In announcing the new venture on Nov. 17, Amazon said in a statement that customers can purchase prescription medications with or without insurance.

It boasts savings for its 100 million Prime members of up to “80 percent off generic and 40 percent off brand name medications when paying without insurance.”

That membership also includes unlimited, free 2-day delivery.

“We designed Amazon Pharmacy to put customers first — bringing Amazon’s customer obsession to an industry that can be inconvenient and confusing,” TJ Parker, vice president of Amazon Pharmacy, said in a statement.

On the site, Amazon users can compare the cost of drugs to see what’s covered by their insurance, while also giving the option of paying entirely out of pocket — sometimes the cheaper route, especially if coupons are available from the drug’s manufacturer.

Amazon does say it won’t be delivering any drugs listed under the Drug Enforcement Administration’s Schedule II controlled substances, which includes opioid pain meds.

It also only sells 30-day supplies, while other online pharmacies allow for 90-day supplies.

But outside Amazon’s own distribution structure and size as a company, many familiar with the way Americans get their prescription drugs say it has the potential to create meaningful contributions to lowering drug costs.

But, so far, it’s essentially another mail-order prescription drug delivery service and not tackling larger issues in the United States’ notoriously high-priced drug market.

Amazon Pharmacy has potential, but likely won’t be a game-changer for prescription drug prices

“The larger issue is much more complicated,” Eric Levin, CEO of Scripta Insights, a service that analyzes data and identifies savings on prescriptions, told Healthline.

“Drug pricing is one of the most secret prices of them all in America. Just because Amazon has it, it doesn’t mean it’s going to be the best price or best for you,” he said.

Pharmacy isn’t Amazon’s first venture into prescription medications.

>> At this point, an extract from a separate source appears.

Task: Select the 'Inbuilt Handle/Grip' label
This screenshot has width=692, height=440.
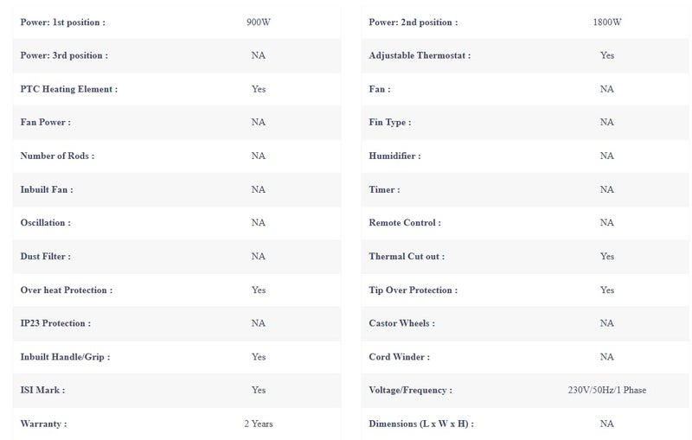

Amazon bought PillPack in 2018. That service is aimed at helping people manage their chronic conditions by receiving their multiple medications in presorted packages delivered directly to their doors.

Even then, as CNBC reported, pharmacy benefit managers (PBMs) — the middlemen between patients and insurance companies — were worried about Amazon entering the prescription drug market “because it’s really the only company that could conceivably break up their control if it were to jump into the distribution market and pressure drug manufacturers to lower prices.”

While lowering drug prices is often a bipartisan campaign promise, spending on prescription medications in the United States continues to grow.

According to a 2019 report by the IQVIA Institute, which tracks spending on medications, net medication spending in the United States will increase from $344 billion in 2018 to $420 billion in 2023.

But those familiar with the prescription drug market say Amazon won’t be a gigantic game-changer in what people pay for their prescription medications.

Levin said Amazon is merely “putting a Band-Aid on the enormous problem of prescription drug pricing” and will only “feed the beast and contribute to the drug pricing problem in this country rather than disrupting it.”

“While consumers will enjoy lower prices on their drugs, the discounts are still paid for by the same PBMs responsible for the exorbitant cost of drugs to begin with,” Levin said. “Ultimately, this service won’t do anything to reduce costs in our broken healthcare system.”

Part of that broken system is the public’s ability to fully understand all the forces behind what goes into drug pricing.

That’s due in part because PBMs, whose prices they negotiate for things like private insurance plans and Medicare Part D, aren’t transparent in what the true cost is for the drugs they buy for these plans.

They’re also highly criticized for needlessly increasing the price of those prescription medications.

“They make it harder to understand,” Levin said.

And since Amazon is using the PBM model, many skeptics argue it’s not bringing much new to the game in terms of revolutionizing the way people — whether they have insurance or not — get their prescription medications.